Data for processing:
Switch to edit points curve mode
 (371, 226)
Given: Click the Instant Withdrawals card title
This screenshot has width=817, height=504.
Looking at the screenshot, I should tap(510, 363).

Required action: All lines from the one with "Given: Click the" through the final line above are to be quoted exactly; quote no other line.

Answer to the exercise:
Given: Click the Instant Withdrawals card title
This screenshot has width=817, height=504.
Looking at the screenshot, I should tap(510, 363).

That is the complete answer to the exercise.